Daily, my emotions are a balance between thrilled to see my son grow, yet worried about the avenue he will take to get there. I’m exhausted from defending myself to those closest to me (or those whom I believed were), yet relieved by those who I barely know choosing to raise me up. I constantly wonder if I’m “that Mom,” as I lose myself in a flood of tears at the pediatricians office, or as I ramble onward about my son to the stranger who unknowingly opened the proverbial ‘Pandoras Box.’ By the end of the day, I’m just left wondering, “am I losing it? Have I gone mad?”

To back up, since our son was born, we’ve struggled to figure out how to help him. His constant crying was shrugged as colic during the early months, his severe reflux was masked with medication after medication. Since he always gained weight, my concerns were often brushed off. When he started missing common milestones, I was told “he’s just on his own timeline, we’ll keep an eye on it.” I switched from pediatrician-to-pediatrician hoping someone would take me seriously, and not chalk it up to “this is normal for a first time mom.” It wasn’t until his 12-month appointment, with a complete breakdown of epic proportion, did the pediatrician take me seriously.

Our son was referred to Occupational Therapy, Physical Therapy, Neurology, the Allergist, and GI. In the midst of such, those closest to us provided advice that did more harm than good, despite it being provided with the best of intentions. It left us questioning our stance as parents, whether we were doing the “right thing,” or if we had truly “gone mad.” With each appointment, it was a battle between doing what was right based on societal expectations, prior experiences by others, and a “mothers gut instinct.” I have let my gut rule the pathway in finding answers and support for my son, but that doesn’t come without heartache that you question your decisions (and lots of tears).
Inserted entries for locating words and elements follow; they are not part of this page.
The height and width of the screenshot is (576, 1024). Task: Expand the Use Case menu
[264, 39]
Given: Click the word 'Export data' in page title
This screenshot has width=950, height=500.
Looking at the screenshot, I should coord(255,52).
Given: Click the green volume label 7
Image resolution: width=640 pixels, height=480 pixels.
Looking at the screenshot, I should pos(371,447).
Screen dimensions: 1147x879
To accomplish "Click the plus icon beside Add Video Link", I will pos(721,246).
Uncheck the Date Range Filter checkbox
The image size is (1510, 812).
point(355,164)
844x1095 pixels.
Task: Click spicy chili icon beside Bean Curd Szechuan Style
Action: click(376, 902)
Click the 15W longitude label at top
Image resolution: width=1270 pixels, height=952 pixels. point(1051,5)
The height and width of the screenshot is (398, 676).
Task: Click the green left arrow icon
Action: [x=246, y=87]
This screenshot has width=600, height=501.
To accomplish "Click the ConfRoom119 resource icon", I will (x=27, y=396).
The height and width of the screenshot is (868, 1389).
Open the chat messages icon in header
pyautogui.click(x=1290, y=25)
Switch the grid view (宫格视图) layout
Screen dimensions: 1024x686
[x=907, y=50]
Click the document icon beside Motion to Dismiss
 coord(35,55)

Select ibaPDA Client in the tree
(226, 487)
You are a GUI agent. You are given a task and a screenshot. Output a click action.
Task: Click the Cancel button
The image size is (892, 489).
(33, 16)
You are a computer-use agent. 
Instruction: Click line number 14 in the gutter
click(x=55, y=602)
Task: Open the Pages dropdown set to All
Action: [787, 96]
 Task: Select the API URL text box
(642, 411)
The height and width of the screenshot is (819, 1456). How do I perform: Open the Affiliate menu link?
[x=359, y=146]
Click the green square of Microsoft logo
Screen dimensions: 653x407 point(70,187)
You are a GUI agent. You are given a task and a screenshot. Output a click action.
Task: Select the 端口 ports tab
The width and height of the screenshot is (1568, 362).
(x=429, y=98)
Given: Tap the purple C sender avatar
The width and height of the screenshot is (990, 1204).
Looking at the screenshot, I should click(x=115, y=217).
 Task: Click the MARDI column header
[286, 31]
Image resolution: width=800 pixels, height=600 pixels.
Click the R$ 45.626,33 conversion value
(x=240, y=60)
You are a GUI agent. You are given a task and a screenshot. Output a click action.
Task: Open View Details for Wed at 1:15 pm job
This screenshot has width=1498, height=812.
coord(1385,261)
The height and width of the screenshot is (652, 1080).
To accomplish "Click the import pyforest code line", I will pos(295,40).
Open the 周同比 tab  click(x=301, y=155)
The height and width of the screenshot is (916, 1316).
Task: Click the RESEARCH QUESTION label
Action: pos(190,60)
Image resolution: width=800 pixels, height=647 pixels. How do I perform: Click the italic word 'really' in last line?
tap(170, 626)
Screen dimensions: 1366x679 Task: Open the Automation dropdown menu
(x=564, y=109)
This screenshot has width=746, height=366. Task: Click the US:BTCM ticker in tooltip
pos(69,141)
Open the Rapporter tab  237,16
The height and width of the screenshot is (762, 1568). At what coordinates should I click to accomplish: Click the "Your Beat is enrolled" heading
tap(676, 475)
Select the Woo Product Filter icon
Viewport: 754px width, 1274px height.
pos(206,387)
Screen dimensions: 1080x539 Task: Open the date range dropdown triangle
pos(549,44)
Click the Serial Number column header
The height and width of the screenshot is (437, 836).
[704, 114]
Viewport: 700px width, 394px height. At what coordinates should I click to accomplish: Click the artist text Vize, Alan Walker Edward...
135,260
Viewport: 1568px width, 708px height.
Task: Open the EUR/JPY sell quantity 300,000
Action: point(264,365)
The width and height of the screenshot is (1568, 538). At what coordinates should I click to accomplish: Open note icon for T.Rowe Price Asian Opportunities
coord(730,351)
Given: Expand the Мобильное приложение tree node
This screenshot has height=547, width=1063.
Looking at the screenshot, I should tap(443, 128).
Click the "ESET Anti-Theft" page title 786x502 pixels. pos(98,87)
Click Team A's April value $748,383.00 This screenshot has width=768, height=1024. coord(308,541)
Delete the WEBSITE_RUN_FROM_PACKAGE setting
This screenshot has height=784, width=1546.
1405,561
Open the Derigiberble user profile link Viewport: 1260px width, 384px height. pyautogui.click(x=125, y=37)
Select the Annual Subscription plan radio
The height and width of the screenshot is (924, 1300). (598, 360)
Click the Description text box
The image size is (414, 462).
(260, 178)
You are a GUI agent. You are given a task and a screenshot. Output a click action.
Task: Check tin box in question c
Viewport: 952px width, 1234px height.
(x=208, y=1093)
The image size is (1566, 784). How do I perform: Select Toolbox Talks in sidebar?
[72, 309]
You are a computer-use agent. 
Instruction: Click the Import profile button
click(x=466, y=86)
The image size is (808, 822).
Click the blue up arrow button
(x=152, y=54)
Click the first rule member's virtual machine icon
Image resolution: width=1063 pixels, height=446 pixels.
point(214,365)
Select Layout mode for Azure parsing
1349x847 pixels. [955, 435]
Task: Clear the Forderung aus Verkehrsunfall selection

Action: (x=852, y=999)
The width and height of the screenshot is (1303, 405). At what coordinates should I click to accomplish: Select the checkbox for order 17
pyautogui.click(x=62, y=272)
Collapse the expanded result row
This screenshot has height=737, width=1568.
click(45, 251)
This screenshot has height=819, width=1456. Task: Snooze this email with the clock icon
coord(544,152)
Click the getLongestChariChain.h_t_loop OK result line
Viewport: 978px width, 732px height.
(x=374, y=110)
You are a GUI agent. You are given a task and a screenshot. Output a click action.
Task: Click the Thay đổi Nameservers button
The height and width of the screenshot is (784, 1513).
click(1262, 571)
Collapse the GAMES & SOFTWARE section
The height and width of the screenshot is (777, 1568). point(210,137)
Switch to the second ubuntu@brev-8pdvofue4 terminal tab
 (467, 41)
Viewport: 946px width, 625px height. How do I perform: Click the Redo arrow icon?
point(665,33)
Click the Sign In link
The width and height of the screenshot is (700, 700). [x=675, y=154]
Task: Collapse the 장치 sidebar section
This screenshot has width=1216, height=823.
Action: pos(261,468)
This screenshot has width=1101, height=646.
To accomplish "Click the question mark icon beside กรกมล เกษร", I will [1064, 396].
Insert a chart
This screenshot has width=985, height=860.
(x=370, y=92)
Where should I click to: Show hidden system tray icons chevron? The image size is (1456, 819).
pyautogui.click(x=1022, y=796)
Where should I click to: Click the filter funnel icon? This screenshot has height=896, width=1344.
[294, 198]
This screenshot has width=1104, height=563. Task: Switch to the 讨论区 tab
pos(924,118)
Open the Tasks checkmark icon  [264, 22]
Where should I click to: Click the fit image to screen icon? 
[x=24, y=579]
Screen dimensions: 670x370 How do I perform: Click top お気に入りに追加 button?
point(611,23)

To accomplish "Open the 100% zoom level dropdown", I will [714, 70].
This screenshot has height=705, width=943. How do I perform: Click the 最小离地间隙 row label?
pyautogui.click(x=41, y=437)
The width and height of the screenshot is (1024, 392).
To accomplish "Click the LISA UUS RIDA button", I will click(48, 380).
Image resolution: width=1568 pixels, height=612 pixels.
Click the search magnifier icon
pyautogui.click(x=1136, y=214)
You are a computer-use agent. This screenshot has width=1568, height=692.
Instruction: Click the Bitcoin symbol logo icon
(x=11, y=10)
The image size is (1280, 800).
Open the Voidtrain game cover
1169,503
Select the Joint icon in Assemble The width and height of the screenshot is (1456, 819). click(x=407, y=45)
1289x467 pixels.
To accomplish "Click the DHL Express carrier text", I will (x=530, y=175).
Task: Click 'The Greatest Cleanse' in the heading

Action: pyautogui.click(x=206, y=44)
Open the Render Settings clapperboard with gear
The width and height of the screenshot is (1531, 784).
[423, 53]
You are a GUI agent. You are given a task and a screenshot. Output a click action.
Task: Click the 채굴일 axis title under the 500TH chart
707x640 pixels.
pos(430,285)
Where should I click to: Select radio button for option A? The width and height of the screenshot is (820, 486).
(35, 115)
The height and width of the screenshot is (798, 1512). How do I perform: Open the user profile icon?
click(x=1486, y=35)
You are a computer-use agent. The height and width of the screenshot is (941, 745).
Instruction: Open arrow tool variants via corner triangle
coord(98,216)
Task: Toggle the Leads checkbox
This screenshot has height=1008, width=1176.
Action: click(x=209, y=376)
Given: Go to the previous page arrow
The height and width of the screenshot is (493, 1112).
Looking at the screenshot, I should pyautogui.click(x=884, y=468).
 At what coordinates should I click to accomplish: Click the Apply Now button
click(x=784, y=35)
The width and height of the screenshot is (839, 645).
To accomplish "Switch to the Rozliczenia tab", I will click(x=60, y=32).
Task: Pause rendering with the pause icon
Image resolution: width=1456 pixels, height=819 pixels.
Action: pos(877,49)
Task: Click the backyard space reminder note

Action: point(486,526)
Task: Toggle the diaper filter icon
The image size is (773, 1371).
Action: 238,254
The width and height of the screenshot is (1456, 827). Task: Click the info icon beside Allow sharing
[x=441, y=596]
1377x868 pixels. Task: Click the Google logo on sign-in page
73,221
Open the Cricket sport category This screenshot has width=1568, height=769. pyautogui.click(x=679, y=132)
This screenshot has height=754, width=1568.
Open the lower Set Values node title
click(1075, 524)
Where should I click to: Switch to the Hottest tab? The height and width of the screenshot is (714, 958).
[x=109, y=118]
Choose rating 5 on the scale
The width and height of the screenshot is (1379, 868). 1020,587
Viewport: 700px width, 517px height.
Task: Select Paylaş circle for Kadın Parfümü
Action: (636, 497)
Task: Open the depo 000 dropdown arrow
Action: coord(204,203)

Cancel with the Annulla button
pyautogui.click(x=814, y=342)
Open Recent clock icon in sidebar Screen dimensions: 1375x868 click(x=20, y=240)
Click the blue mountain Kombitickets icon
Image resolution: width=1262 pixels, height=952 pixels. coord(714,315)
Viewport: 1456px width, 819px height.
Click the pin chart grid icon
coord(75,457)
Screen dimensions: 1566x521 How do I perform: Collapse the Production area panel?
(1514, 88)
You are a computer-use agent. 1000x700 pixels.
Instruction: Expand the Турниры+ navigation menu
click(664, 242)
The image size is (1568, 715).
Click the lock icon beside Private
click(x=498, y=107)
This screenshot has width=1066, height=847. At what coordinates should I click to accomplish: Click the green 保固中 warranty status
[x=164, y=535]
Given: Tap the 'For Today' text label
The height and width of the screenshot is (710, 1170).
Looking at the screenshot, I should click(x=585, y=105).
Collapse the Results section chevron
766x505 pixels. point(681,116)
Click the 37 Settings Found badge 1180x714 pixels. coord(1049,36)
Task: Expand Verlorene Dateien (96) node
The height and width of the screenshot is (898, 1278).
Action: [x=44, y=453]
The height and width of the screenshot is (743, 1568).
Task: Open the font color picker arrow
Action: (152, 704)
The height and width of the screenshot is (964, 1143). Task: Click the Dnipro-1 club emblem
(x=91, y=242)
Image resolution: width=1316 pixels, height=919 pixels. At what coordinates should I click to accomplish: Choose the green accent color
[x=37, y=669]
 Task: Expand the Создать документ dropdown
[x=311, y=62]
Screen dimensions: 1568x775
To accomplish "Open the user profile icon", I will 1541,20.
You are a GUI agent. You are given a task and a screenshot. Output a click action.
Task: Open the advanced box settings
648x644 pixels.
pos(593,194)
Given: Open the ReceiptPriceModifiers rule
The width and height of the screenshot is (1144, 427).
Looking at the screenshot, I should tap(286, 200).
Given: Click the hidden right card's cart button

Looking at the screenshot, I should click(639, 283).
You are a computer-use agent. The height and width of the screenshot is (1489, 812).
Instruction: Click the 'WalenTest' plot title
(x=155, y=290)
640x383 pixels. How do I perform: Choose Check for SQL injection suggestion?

Eventually, I found hope that I wasn’t “crazy” when our son was finally diagnosed with an ‘unknown disorder of the autonomic nervous system,’ otherwise labeled as a Sensory Processing Disorder, as well as Hypotonia, or low muscle tone. While both are quite common, as we all process experiences differently, the degree of his has him flagged for potential Autism by several of his providers. At this age, they can’t diagnosis such, so its a matter of “wait and see,” combined with providing early intervention if possible. And that is where I’m scared. Autism? How? Why? That is where my fear lies. Then I am left wondering, does this make me a horrible Mother? To feel this way?

After each appointment, I’m left feeling proud of the progess our son has made, but also heartbreakingly aware of so much; aware of his delays, of the struggles of being compared to others, of his approach to otherwise typical occurances. I often don’t know how to handle all my emotions towards it as I feel guilty, guilty that I did something to cause these issues. Guilty for feeling scared, for I know the path for some children with such can be so incredibly hard.

Right now, though, I struggle because I see milestons of others’ children being reached, as our son does such on a different timeline. I struggle hearing from others, “oh’, he doesn’t do that yet?” I struggle explaining to others why he needs interventions, or the progress he made.

By the end of it all, when someone asks me how motherhood has been going, I just respond vaguely with a “great!” Because where do you begin? How do you tell them you’re scared?